[Screenshot grounding data]
=-=-=
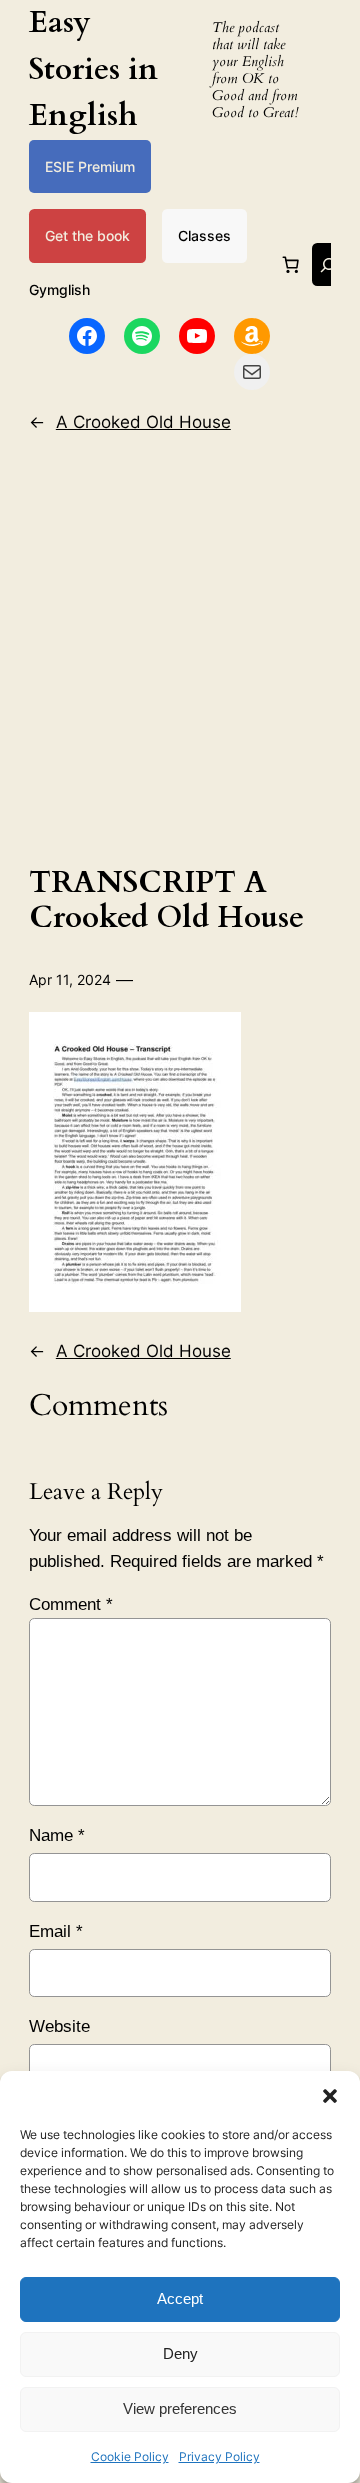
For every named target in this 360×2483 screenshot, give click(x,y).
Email (56, 1931)
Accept (180, 2298)
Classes (204, 235)
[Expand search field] (328, 264)
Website (59, 2026)
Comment (71, 1604)
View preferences (180, 2408)
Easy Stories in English (93, 69)
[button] (330, 2096)
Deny (180, 2353)
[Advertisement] (180, 644)
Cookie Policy (130, 2456)
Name (57, 1835)
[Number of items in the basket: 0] (291, 265)
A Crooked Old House (143, 422)
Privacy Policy (219, 2456)
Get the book (87, 235)
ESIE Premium (90, 166)
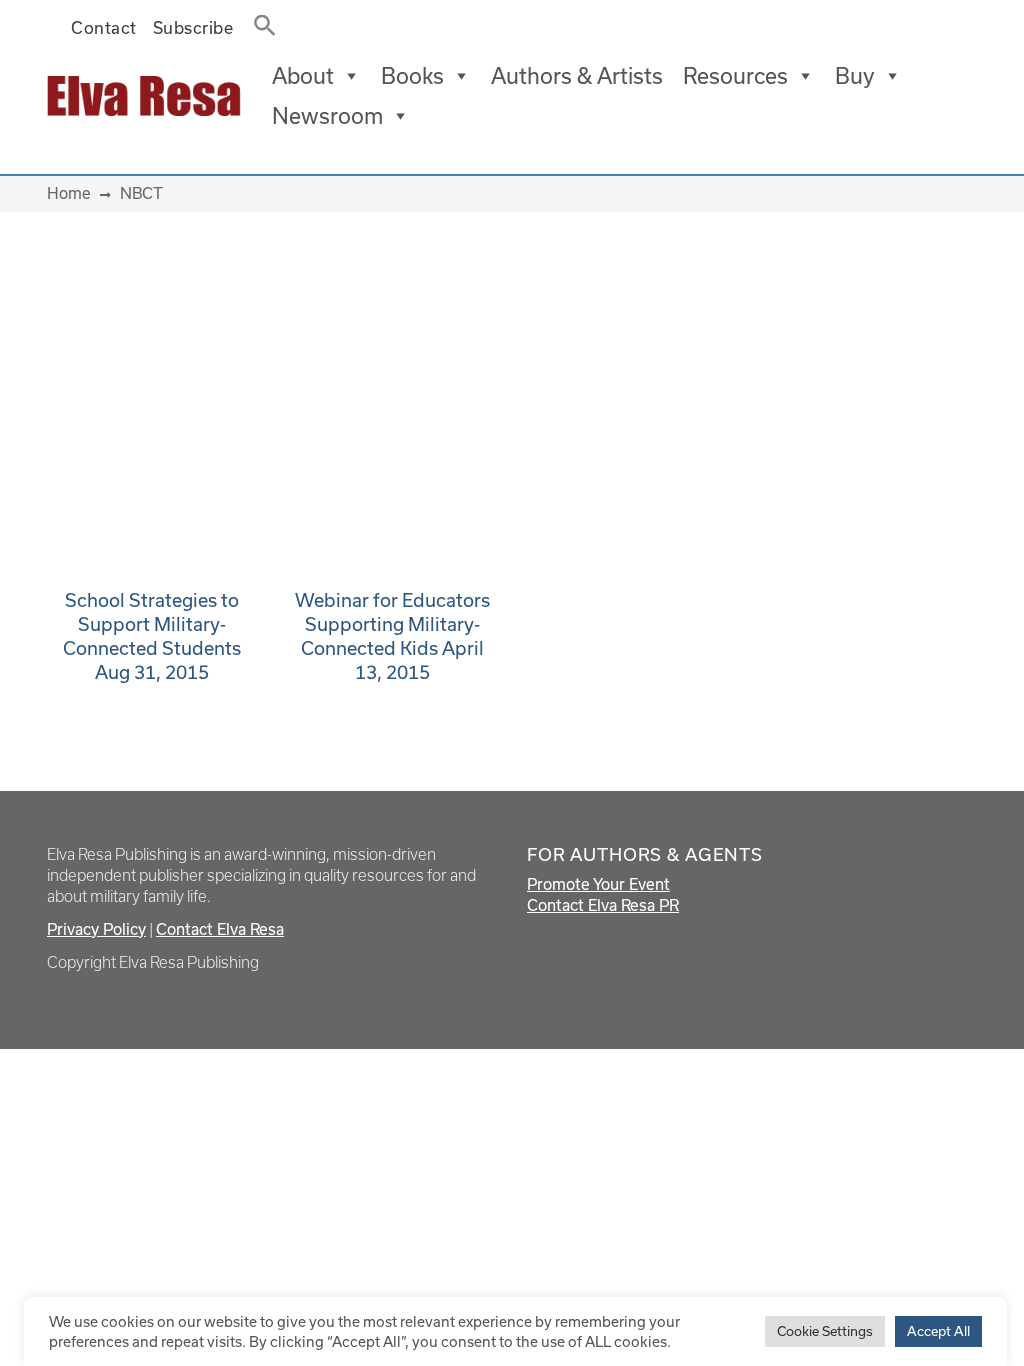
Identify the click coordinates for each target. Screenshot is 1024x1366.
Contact (104, 27)
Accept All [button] (938, 1331)
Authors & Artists (577, 75)
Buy (855, 75)
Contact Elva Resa (220, 929)
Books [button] (412, 75)
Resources (735, 75)
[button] (259, 21)
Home (69, 193)
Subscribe (193, 27)
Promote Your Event (598, 884)
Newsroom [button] (327, 115)
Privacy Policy (96, 929)
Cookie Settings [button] (825, 1331)
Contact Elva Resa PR (603, 905)
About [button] (303, 75)
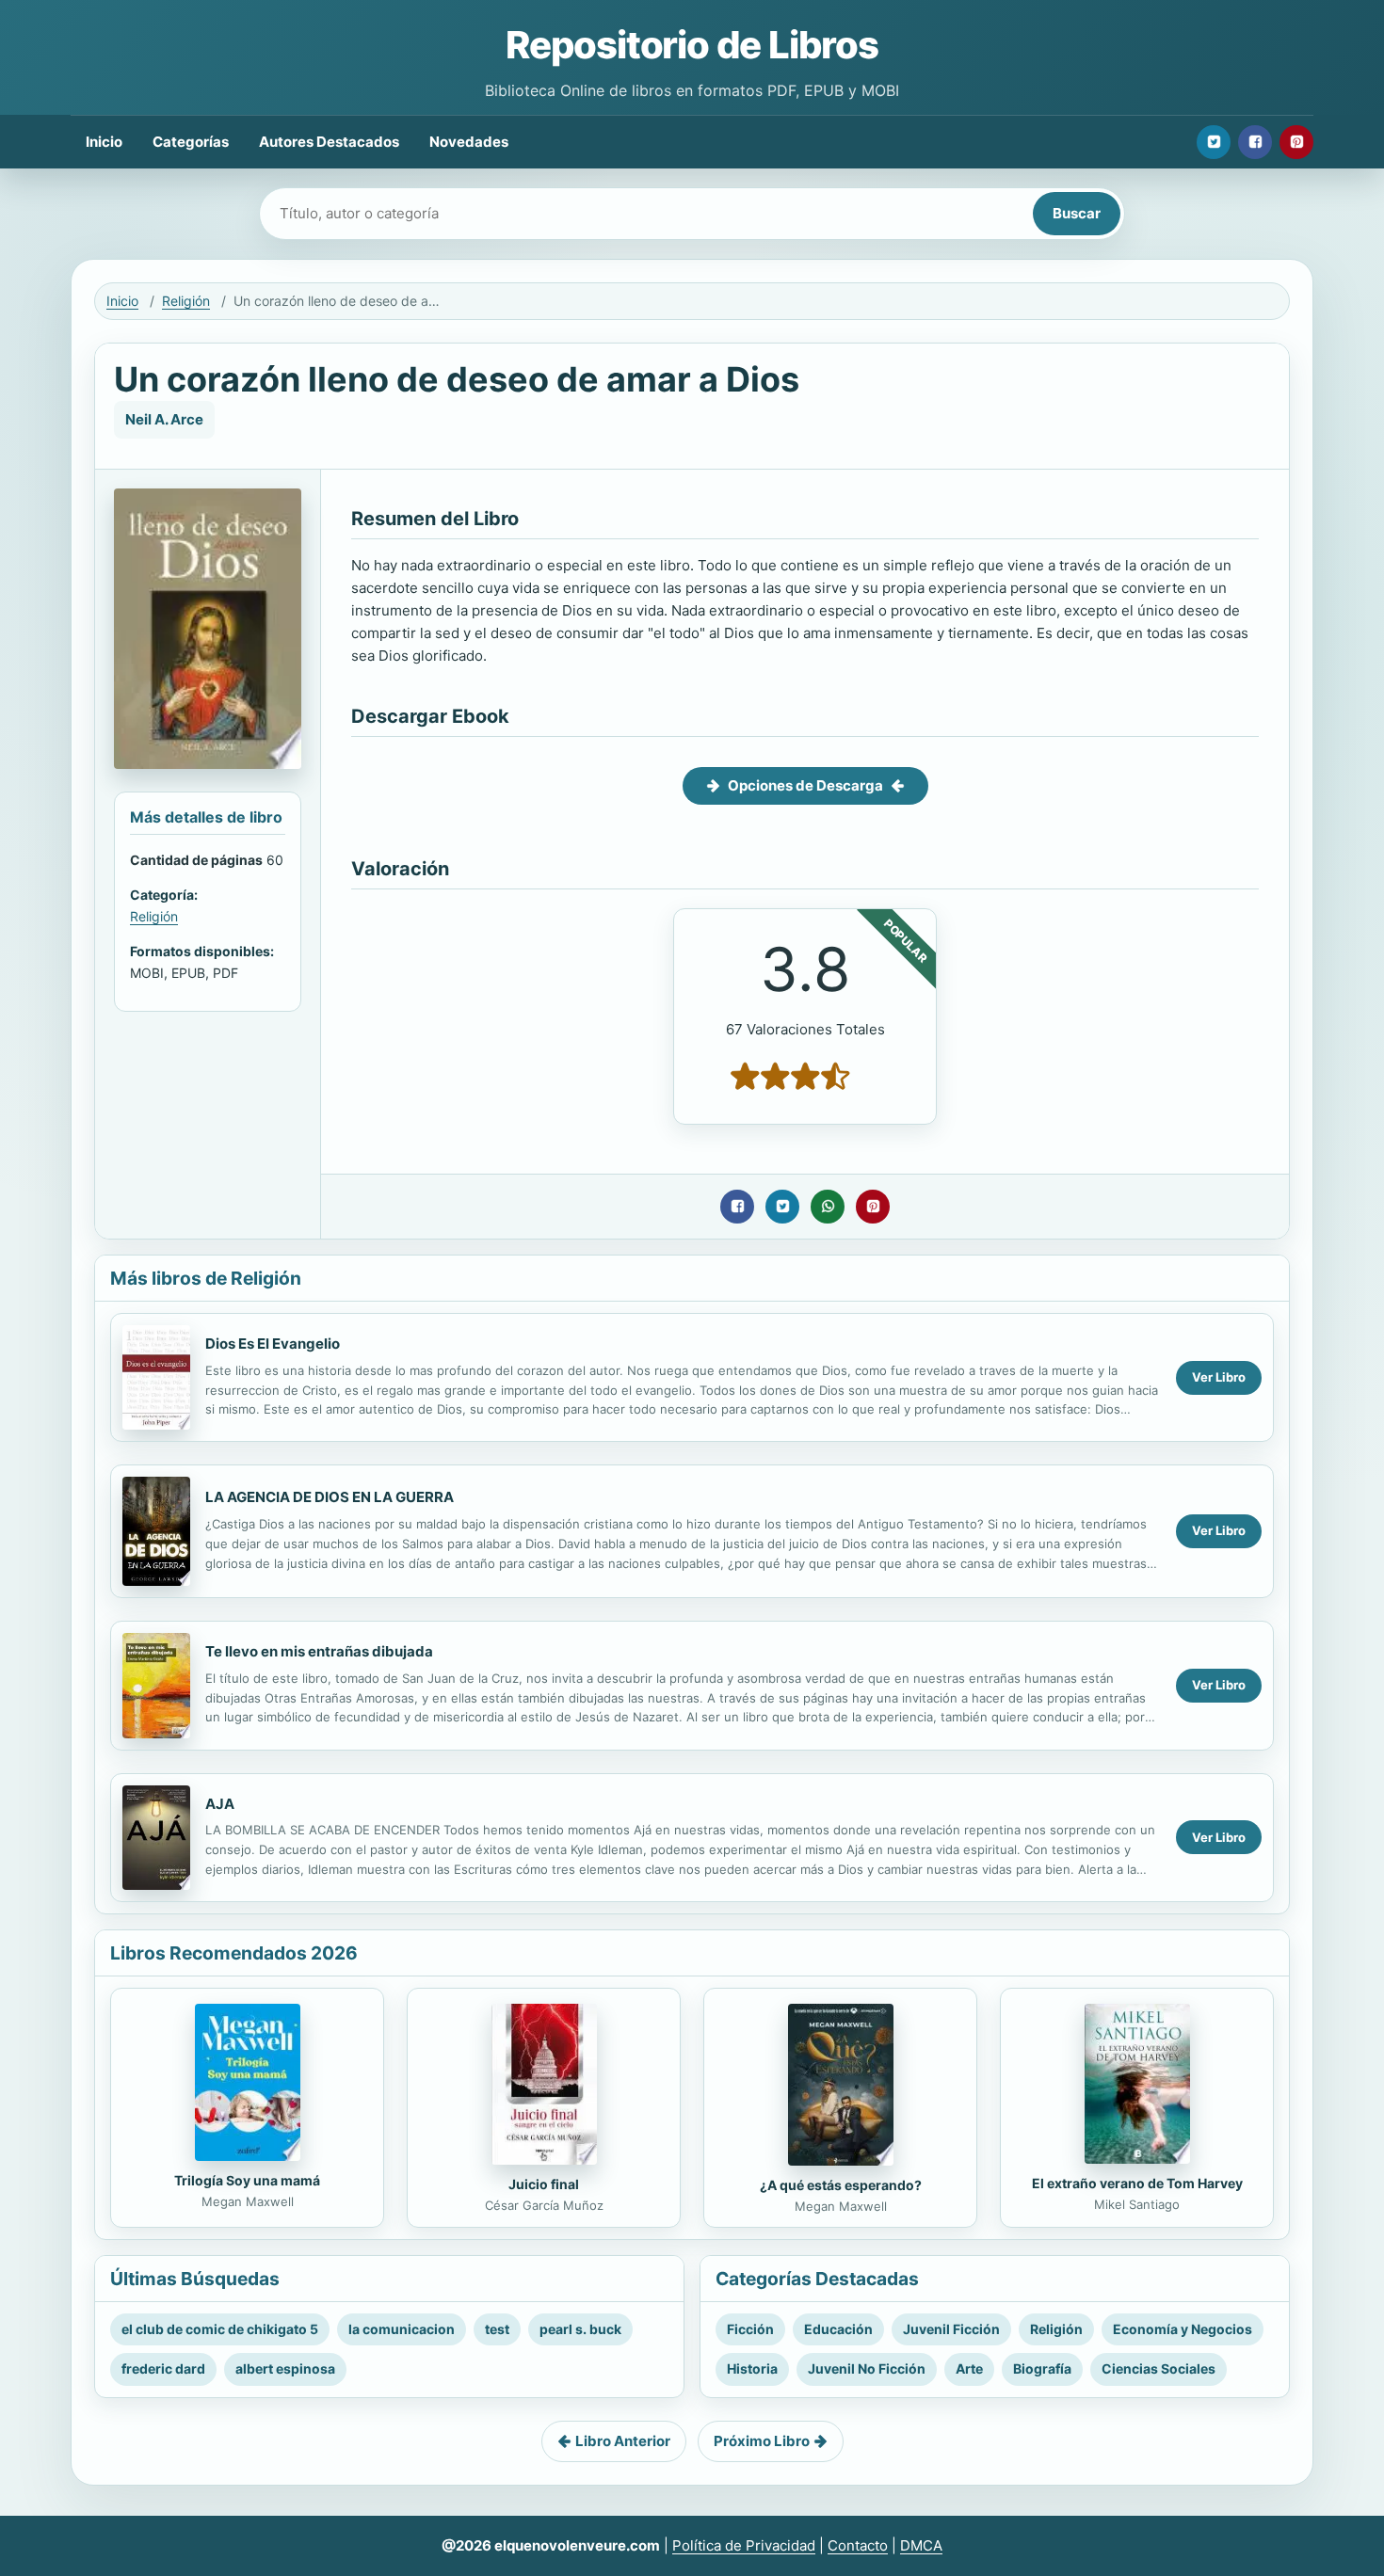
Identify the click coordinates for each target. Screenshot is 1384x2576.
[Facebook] (1255, 142)
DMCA (921, 2545)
=-=-=
- Brief: Print exactly, with no pictures, the lines above from the one that holds "[Number of items in the basket: 0] (291, 265)" through the one that holds "Promote Your Event (598, 884)", both of them included.

- Exercise answer:
[Number of items in the basket: 0] (291, 265)
A Crooked Old House (143, 422)
Privacy Policy (219, 2456)
Get the book (87, 235)
ESIE Premium (90, 166)
Identify the click coordinates for each target. Screenshot is 1024x1366.
Contact (104, 27)
Accept All [button] (938, 1331)
Authors & Artists (577, 75)
Buy (855, 75)
Contact Elva Resa (220, 929)
Books [button] (412, 75)
Resources (735, 75)
[button] (259, 21)
Home (69, 193)
Subscribe (193, 27)
Promote Your Event (598, 884)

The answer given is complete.